Top of Exercise material

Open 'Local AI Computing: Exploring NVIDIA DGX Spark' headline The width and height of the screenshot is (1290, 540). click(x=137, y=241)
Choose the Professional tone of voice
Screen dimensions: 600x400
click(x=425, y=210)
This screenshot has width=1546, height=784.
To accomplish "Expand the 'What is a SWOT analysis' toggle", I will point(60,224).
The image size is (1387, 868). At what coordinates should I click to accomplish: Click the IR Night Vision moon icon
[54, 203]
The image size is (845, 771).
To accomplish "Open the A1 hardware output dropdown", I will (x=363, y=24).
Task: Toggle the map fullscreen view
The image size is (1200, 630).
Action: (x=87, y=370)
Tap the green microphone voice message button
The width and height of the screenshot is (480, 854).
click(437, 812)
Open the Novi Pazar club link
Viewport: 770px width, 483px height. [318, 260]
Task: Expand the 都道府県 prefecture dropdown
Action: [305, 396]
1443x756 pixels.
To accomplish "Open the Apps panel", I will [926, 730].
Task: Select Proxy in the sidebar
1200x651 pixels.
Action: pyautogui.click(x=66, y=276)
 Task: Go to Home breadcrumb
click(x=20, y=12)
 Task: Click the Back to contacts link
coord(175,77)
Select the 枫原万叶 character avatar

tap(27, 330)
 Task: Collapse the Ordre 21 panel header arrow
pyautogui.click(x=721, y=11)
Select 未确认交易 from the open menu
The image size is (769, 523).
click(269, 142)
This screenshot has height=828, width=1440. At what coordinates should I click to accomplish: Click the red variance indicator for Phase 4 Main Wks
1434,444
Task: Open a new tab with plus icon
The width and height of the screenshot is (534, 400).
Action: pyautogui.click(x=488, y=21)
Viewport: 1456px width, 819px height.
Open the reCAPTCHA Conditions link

Bottom of Exercise material

Work to complete:
From the listing above, copy every line where the string "will" is found.

Response for this exercise:
To accomplish "Expand the 'What is a SWOT analysis' toggle", I will point(60,224).
To accomplish "Open the A1 hardware output dropdown", I will (x=363, y=24).
To accomplish "Open the Apps panel", I will [926, 730].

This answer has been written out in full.